GOALS:
1) In the MatchY document, list every quantity it says the program computes.
2) Please put the lines of the entries, from the line with "Open help via the question mark icon" to the line with "Select Cash payment method" (both included), into a JSON list of strings, one string per line. Skip blank lines and leave out the pictures.

PAGE EXTRACT:
MatchY estimates Y-STR haplotype match probabilities by Monte Carlo simulation with importance sampling over a user-supplied pedigree. This document describes the statistical model, simulation algorithm, convergence criterion, and Rust implementation.
Given:
- A Y-chromosome pedigree (directed acyclic graph of individuals related by paternal descent)
- Known Y-STR haplotypes for a subset of individuals
- A Y-STR mutation model (per-marker rates, step-size distribution)
Compute:
- Pedigree probability — P(all observed haplotypes | pedigree structure, mutation model)
- Inside-pedigree match probability — P(at least one unknown non-excluded pedigree member matches the person of interest's haplotype)
- Outside-pedigree match probability — P(a random individual just outside this pedigree matches the PoI haplotype)
- Pedigree odds and likelihood ratios derived from the above
Each generation, an allele mutates with probability μ (the per-marker mutation rate). When a mutation occurs:
- With probability
1 − f_2: the allele changes by ±1 repeat unit (one-step mutation). - With probability
f_2: the allele changes by ±2 repeat units (two-step mutation).
Direction (up or down) is equally likely for both step sizes.
The parameter f_2 is the two-step mutation fraction, defaulting to 0.03.
For markers with n copies (e.g. DYF387S1 with 2 copies), each copy mutates independently with the same per-copy mutation rate. The observed haplotype is the multi-set of allele values across all copies.
Two haplotypes match at a marker if their allele multi-sets are equal. A full haplotype match requires matching at every marker in the active set.
Naive Monte Carlo estimates P(match) by simulating many random haplotypes for unknown individuals and counting how often the haplotype configuration is consistent with the observations. For rare events (low mutation rates, many generations), the naive estimator has very high variance — billions of samples would be needed.
MatchY uses importance sampling to reduce variance. Instead of sampling haplotypes uniformly, the simulation biases the sampling distribution toward configurations that are more likely to produce the observed outcome, then corrects for this bias using importance weights.

DATA LINES:

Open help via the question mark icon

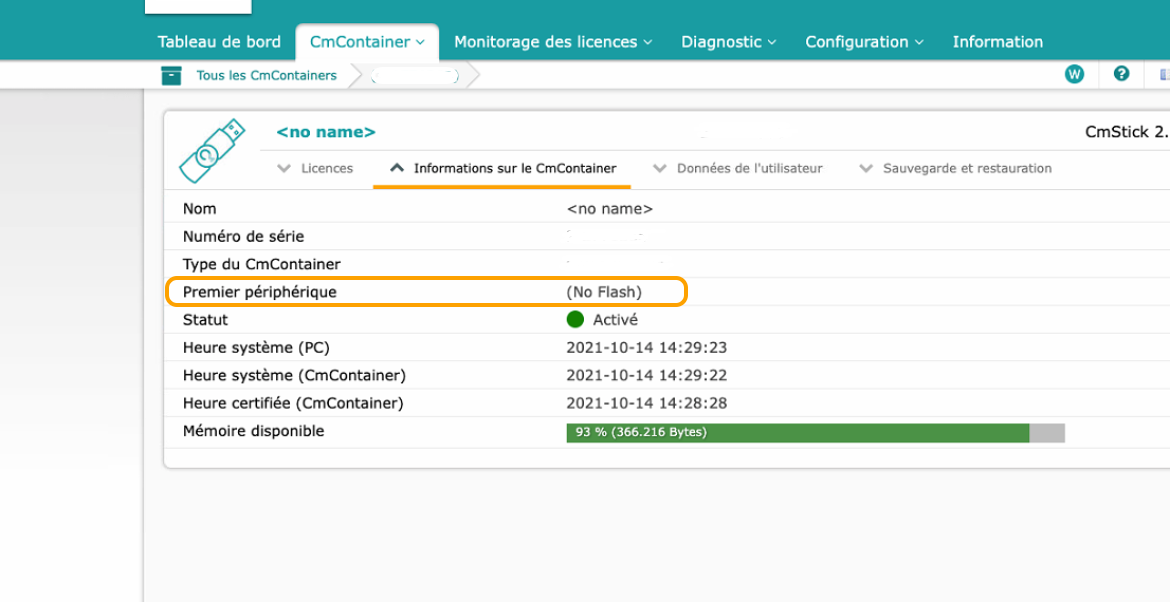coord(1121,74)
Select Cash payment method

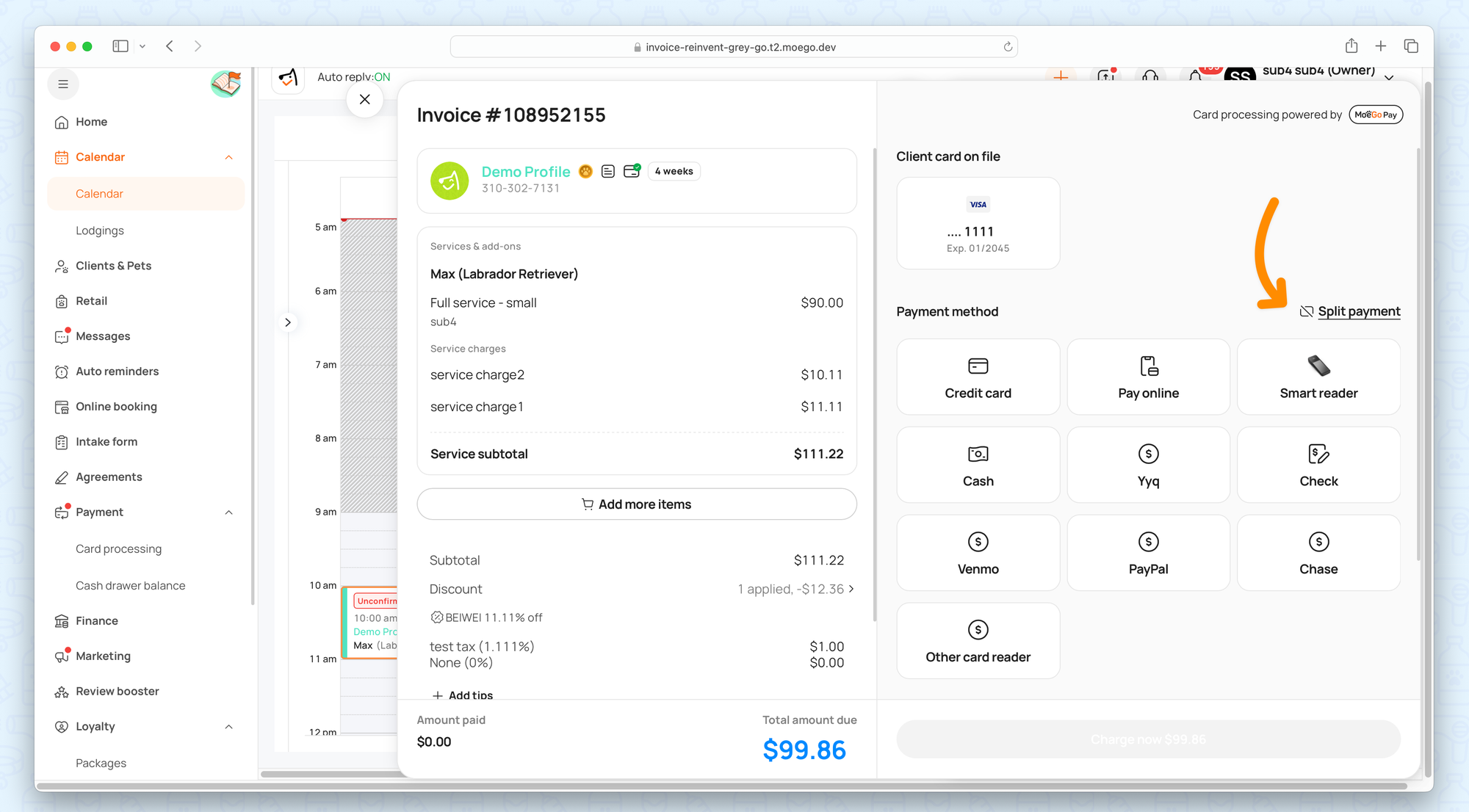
* * *
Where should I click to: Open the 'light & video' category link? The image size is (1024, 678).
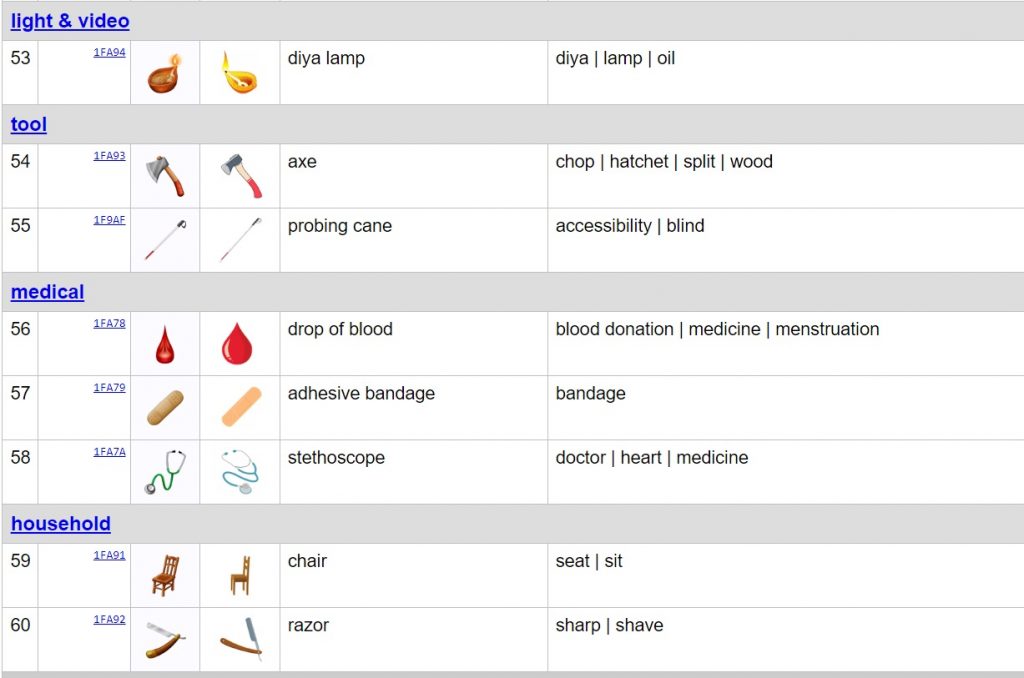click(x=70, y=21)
--
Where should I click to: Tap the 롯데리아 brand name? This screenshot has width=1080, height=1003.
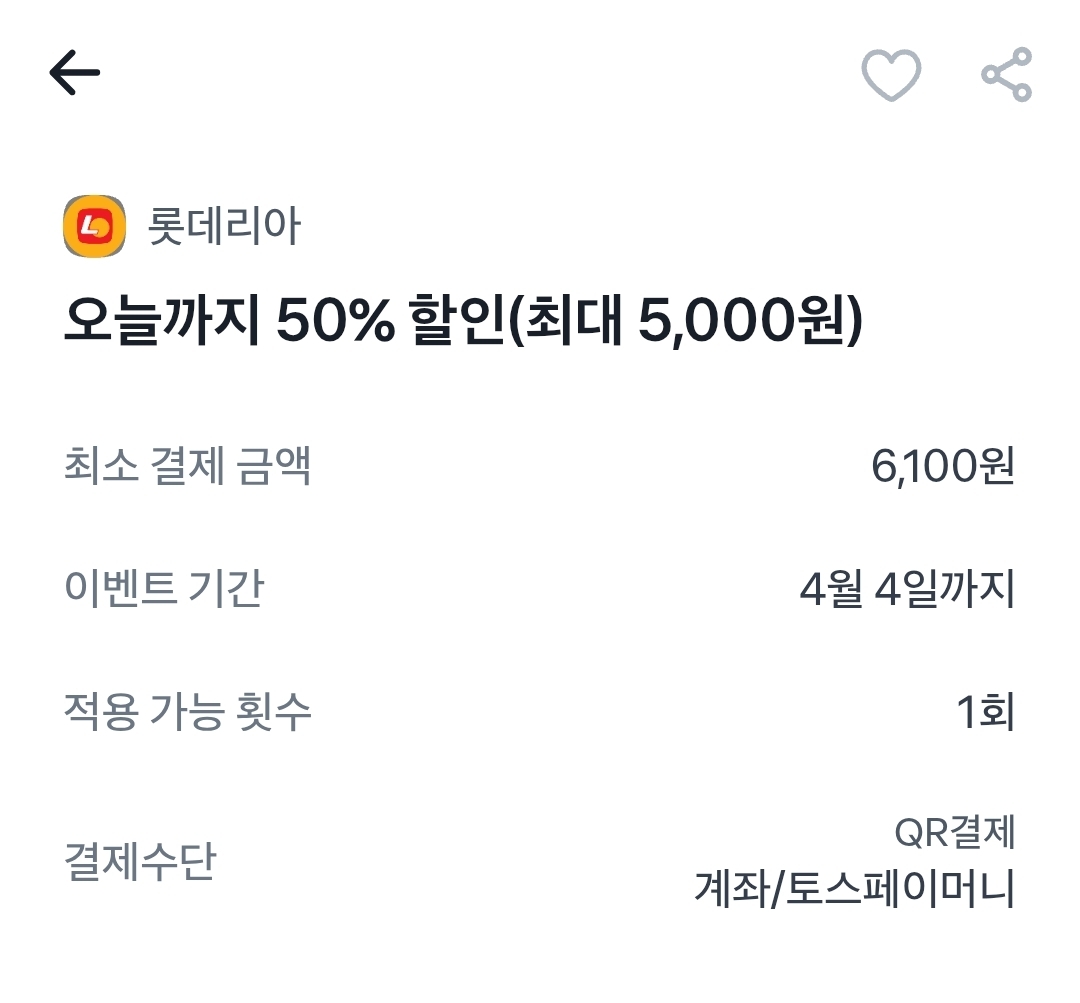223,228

ANSWERS TO THE EXERCISES:
1)
- Pedigree probability
- Inside-pedigree match probability
- Outside-pedigree match probability
- Pedigree odds and likelihood ratios

2)
[
  "Open help via the question mark icon",
  "coord(1121,74)",
  "Select Cash payment method"
]